→ **INPUT MATERIAL**
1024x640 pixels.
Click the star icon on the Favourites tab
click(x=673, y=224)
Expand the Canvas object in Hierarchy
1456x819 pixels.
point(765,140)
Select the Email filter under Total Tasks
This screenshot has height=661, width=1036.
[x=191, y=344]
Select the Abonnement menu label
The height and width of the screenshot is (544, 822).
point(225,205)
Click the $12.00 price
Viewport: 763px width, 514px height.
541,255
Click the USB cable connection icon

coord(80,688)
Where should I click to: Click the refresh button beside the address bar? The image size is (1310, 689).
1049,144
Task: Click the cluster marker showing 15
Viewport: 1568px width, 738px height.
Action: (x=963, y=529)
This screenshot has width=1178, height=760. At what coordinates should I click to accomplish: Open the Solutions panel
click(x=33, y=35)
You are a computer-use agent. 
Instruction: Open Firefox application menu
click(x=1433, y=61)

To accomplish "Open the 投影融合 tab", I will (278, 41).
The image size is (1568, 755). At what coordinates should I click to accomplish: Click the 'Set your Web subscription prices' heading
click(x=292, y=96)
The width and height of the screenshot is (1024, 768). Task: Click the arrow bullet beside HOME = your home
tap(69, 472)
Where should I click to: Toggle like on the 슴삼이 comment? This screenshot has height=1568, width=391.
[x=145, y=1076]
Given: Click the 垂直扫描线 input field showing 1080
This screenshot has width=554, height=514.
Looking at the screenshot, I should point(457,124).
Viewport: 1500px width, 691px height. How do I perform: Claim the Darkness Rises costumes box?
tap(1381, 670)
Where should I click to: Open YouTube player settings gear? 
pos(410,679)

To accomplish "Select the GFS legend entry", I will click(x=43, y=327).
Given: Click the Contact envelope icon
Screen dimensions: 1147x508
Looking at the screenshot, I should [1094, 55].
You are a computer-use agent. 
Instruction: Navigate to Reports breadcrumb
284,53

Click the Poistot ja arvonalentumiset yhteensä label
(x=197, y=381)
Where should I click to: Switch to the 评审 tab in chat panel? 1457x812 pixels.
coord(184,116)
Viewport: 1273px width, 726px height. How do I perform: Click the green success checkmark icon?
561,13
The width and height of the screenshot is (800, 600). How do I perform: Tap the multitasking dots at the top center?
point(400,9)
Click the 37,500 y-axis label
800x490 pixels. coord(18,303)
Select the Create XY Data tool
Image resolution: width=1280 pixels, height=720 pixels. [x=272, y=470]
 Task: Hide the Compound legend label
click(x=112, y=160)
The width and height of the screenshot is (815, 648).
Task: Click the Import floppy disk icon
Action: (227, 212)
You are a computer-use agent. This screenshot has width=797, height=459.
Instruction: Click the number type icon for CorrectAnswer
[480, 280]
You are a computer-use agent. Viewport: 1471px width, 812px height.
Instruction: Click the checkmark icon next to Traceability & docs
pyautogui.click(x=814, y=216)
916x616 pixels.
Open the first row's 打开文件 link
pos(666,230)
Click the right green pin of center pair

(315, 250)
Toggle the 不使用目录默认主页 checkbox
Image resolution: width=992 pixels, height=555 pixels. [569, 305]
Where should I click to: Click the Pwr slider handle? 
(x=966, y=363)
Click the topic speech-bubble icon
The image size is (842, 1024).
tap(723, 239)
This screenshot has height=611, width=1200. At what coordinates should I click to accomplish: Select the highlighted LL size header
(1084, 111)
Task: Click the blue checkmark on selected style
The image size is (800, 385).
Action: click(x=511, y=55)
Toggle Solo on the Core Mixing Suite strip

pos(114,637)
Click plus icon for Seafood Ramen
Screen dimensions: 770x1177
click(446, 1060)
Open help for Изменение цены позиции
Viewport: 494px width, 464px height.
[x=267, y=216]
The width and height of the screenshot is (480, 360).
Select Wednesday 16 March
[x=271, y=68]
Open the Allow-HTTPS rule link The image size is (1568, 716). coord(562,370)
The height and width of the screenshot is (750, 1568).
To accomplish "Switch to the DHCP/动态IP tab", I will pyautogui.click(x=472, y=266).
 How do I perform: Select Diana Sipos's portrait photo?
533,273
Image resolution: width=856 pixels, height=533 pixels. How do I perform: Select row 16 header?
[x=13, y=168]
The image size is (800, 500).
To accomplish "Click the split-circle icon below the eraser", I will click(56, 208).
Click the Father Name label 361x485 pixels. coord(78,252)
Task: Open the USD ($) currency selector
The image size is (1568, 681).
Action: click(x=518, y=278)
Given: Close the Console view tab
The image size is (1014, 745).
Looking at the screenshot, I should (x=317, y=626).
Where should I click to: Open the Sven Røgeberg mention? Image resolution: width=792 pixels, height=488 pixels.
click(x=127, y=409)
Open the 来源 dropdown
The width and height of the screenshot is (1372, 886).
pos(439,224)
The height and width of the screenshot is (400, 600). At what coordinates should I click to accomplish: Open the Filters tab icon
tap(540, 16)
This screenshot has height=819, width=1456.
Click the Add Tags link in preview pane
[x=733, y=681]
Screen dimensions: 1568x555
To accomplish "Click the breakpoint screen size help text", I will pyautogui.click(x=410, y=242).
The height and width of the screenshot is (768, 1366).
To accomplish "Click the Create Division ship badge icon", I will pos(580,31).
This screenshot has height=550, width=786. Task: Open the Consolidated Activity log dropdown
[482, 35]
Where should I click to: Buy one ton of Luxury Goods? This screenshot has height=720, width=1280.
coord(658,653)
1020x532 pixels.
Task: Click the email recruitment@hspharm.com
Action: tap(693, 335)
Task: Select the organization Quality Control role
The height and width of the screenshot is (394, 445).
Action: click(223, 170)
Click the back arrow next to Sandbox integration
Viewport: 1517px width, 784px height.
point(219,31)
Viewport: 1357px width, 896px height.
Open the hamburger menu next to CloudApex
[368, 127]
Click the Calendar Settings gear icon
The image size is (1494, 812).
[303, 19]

→ **INSTRUCTIONS FOR THE TASK**
Print the lines from the one containing "Where should I click to: Click the Pwr" to the one containing "(1084, 111)" without changing anything in the records.

→ **EXPECTED ANSWER**
Where should I click to: Click the Pwr slider handle? 
(x=966, y=363)
Click the topic speech-bubble icon
The image size is (842, 1024).
tap(723, 239)
This screenshot has height=611, width=1200. At what coordinates should I click to accomplish: Select the highlighted LL size header
(1084, 111)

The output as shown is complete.